Find the locus of the point of intersection of the lines `x+y=3+lamda and 5x-y=7+3lamda`, where `lamda` is a variable.

To find the locus of the point of intersection of the lines given by the equations \( x + y = 3 + \lambda \) and \( 5x - y = 7 + 3\lambda \), we will follow these steps: ### Step 1: Write down the equations We have two equations: 1. \( x + y = 3 + \lambda \) (Equation 1) 2. \( 5x - y = 7 + 3\lambda \) (Equation 2) ### Step 2: Solve for \( x \) and \( y \) To find the point of intersection, we can add the two equations to eliminate \( y \).

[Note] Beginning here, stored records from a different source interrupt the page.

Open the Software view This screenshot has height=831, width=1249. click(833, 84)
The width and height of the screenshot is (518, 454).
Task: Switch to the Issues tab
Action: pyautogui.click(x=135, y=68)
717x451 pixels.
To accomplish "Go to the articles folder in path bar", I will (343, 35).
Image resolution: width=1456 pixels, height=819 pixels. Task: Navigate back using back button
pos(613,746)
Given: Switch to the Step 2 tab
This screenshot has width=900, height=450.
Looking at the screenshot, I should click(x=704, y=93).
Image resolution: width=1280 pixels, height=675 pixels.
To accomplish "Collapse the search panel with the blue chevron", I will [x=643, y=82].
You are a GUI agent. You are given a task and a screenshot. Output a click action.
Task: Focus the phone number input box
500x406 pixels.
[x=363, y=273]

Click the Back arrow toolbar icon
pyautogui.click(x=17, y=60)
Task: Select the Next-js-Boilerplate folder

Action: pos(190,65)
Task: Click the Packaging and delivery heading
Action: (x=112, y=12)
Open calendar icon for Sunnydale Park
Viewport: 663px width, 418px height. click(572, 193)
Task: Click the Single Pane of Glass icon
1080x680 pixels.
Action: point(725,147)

Adding Equation 1 and Equation 2: \[ (x + y) + (5x - y) = (3 + \lambda) + (7 + 3\lambda) \] This simplifies to: \[ 6x = 10 + 4\lambda \] Now, solving for \( x \): \[ x = \frac{10 + 4\lambda}{6} = \frac{5 + 2\lambda}{3} \] ### Step 3: Substitute \( x \) back to find \( y \) Now that we have \( x \), we can substitute it back into Equation 1 to find \( y \): \[ y = 3 + \lambda - x \] Substituting \( x \): \[ y = 3 + \lambda - \frac{5 + 2\lambda}{3} \] To simplify, we need a common denominator: \[ y = \frac{9 + 3\lambda - (5 + 2\lambda)}{3} \] This simplifies to: \[ y = \frac{9 - 5 + 3\lambda - 2\lambda}{3} = \frac{4 + \lambda}{3} \] ### Step 4: Express \( \lambda \) in terms of \( x \) and \( y \) From our expressions for \( x \) and \( y \): 1. \( x = \frac{5 + 2\lambda}{3} \) 2. \( y = \frac{4 + \lambda}{3} \) We can express \( \lambda \) in terms of \( x \): \[ 2\lambda = 3x - 5 \implies \lambda = \frac{3x - 5}{2} \] And in terms of \( y \): \[ \lambda = 3y - 4 \] ### Step 5: Set the two expressions for \( \lambda \) equal to each other Since both expressions represent the same \( \lambda \): \[ \frac{3x - 5}{2} = 3y - 4 \] ### Step 6: Clear the fraction and simplify Multiply through by 2 to eliminate the fraction: \[ 3x - 5 = 6y - 8 \] Rearranging gives: \[ 3x - 6y = -3 \] Dividing through by 3: \[ x - 2y = -1 \] ### Final Step: Rearranging to standard form Rearranging gives us the locus equation: \[ 2y - x = 1 \] ### Conclusion The locus of the point of intersection of the lines is given by: \[ \boxed{2y - x = 1} \]